9:42 am (UTC-7) | by Ben April (Senior Threat Researcher)
Currently, we have been seeing an uptick in the number of denial-of-service attacks using DNS reflection or amplification. There are many variants, but the general outline of the attack is the same:
- An attacker creates a DNS query with a fake source IP address – that of the intended victim. (Consider this as being analogous to a fake return-to-sender address.)
- The query is sent to a DNS server that accepts queries from external addresses (i.e., those from a different ISP/network than its own). In addition, the query is crafted to generate the largest reply possible. Frequently, DNSSEC is used, as returns using it tend to be much larger than other DNS replies.
- The intended victim is flooded with packets. These can either be replies from the DNS server, or error messages sent along the way which are sent back to the “sender.”
- Using DNS reflection, it is possible to use a relatively small number of hosts (often compromised) to generate huge volumes of traffic aimed at victims. Often, the abused DNS servers don’t even know they are involved in an ongoing attack.
- This type of attack is very hard to trace as the source is well masked and you need lots of cooperation from the DNS server operators as well as their network service providers to trace attack to a source.
Both network operators and the administrators of DNS servers can help mitigate these attacks.
It is estimated that 14.1% of netblocks, which total 16.8% of all IP addresses, can be spoofed. That may sound small, but the Internet is a big place. An attack using DNS reflection can cause a large amount of damage, even if much less than 1% of IP addresses are used.
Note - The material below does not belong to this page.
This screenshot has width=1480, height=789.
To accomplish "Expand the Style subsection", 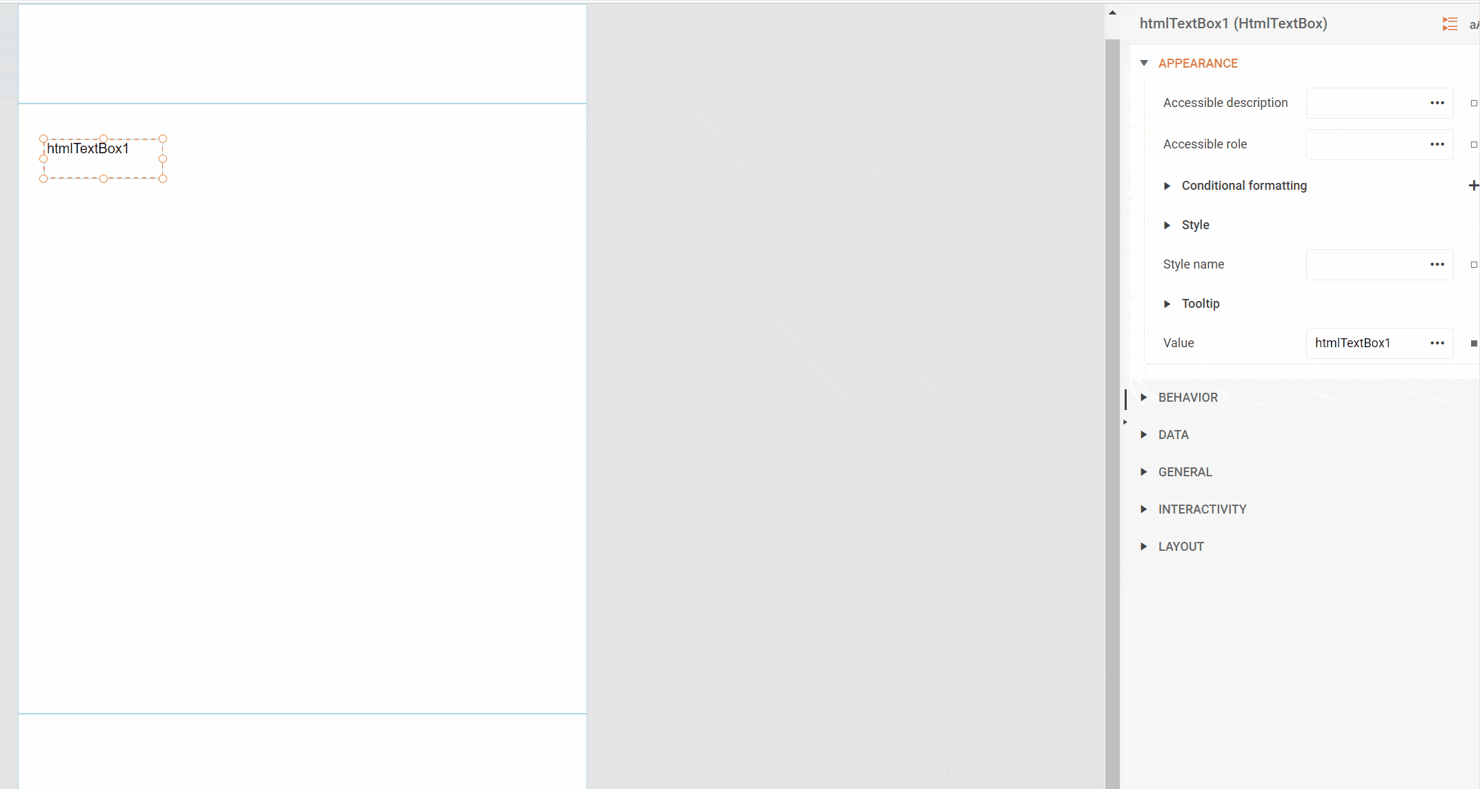I will click(x=1167, y=224).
Ingress filtering applied at the router or firewall is one way to prevent networks from being a source of this type of attack. It prevents packets from transiting the router if the source address of the packet does not belong on the interface on which the packet was received. By analogy, this would be like a post office rejecting outgoing mail that had return addresses from out of town.
This doesn’t stop spoofing attacks from machines on the same network, it does prevent machines from initiating spoofing-based attacks against outside networks. One of the best resources here is BCP-38, which describes in detail how to implement this type of filtering.
DNS Server Operators
Operators of DNS servers have a part to play in dealing with this threat as well. If you operate DNS servers with publicly accessible domains, it is obvious that queries from any host on the Internet should be allowed to query your server for these domains. But what about domains that you don’t control?
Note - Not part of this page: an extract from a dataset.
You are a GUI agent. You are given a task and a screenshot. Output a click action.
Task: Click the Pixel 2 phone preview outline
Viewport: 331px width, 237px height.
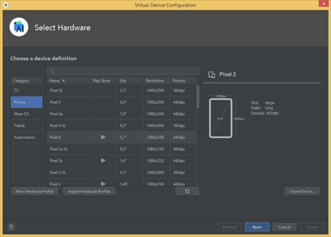[221, 118]
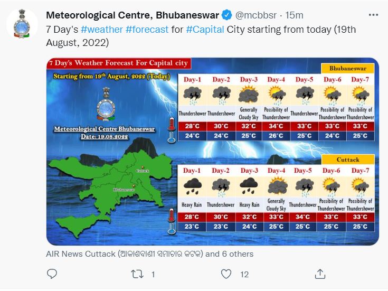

It may seem that there’s no harm in letting any IP on the Internet ask your DNS server for an A record for, say, www.trendmicro.com. If you don’t consider the possibility of source address spoofing that would be harmless. However, because the authenticity of the source IP for queries from outside networks can’t be validated, there’s no way to tell if the query your servers just replied to is harmless or part of an ongoing attack.
One common way to face this problem is by setting up two sets of name servers. One would respond to queries for domains available to the public that you host, while ignoring requests for any other domain. A second set would support end users for your network and offer recursive resolution for any sites that they access. (This can be done with just one set of servers, but configuring it is more complex.)
If for some reason you feel that you must continue to run open-facing DNS resolvers, please consider using rate-limiting to prevent abuse.